§ **EXERCISE**: All of the data that follows is to be written out exactly, with images excluded.

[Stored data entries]
:::

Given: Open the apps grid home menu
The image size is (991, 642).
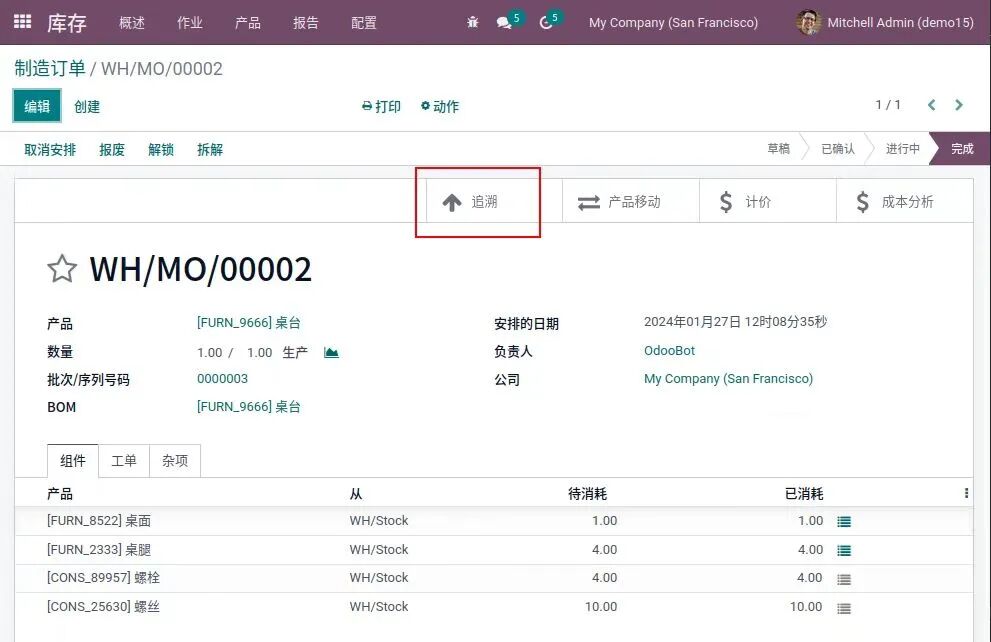Looking at the screenshot, I should (x=22, y=21).
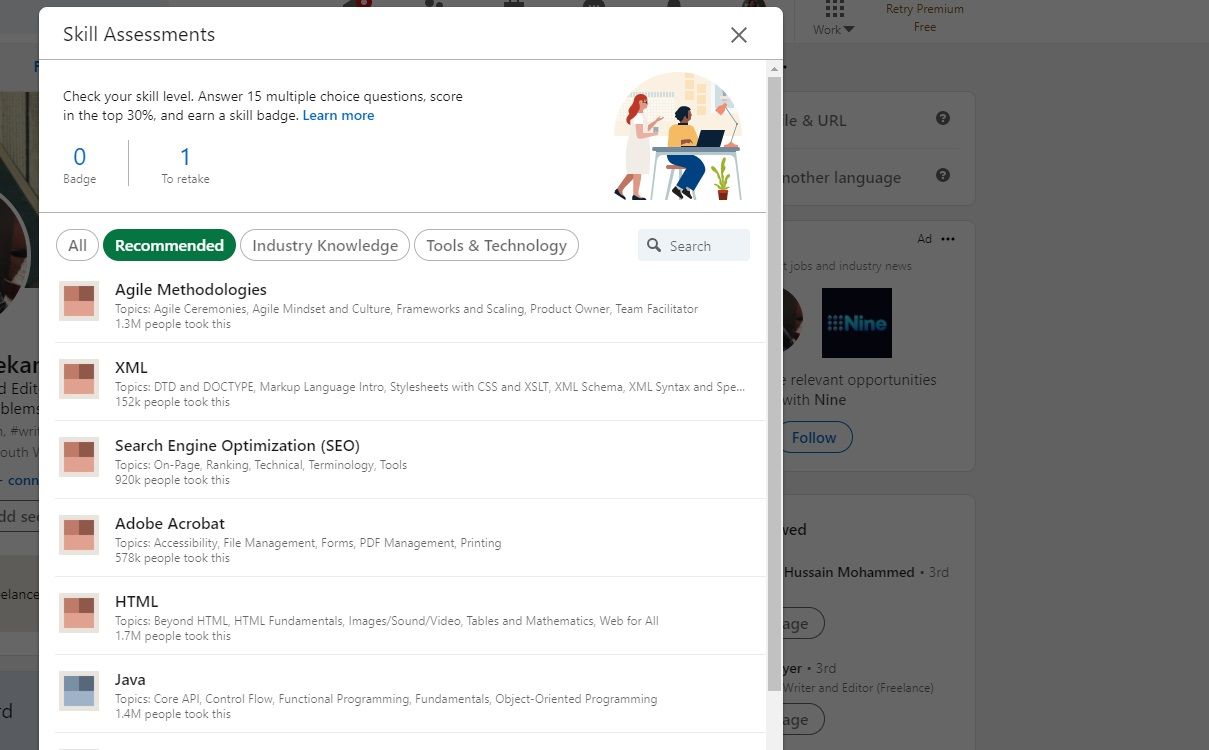
Task: Click the Adobe Acrobat assessment icon
Action: coord(79,535)
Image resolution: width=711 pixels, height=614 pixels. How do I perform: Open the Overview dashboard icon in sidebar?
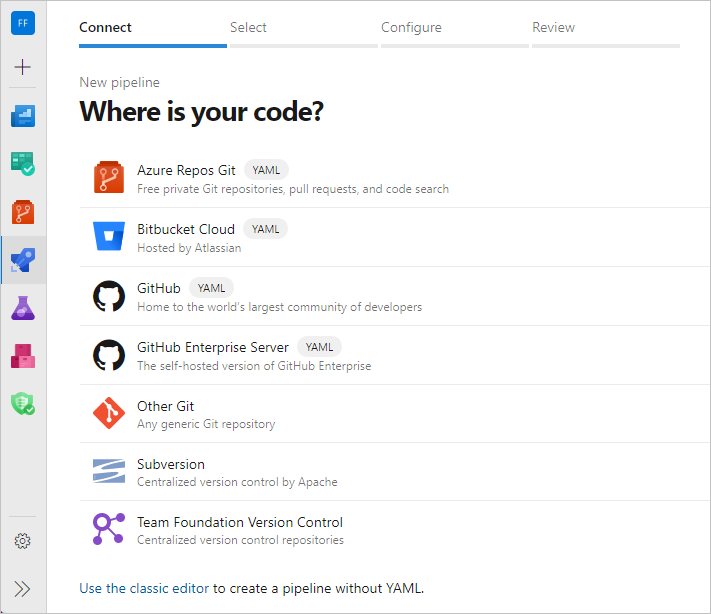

:::

§ **PROBLEM SOLUTION**:
Given: Open the apps grid home menu
The image size is (991, 642).
Looking at the screenshot, I should (x=22, y=21).
Task: Click the Adobe Acrobat assessment icon
Action: coord(79,535)
Image resolution: width=711 pixels, height=614 pixels. How do I perform: Open the Overview dashboard icon in sidebar?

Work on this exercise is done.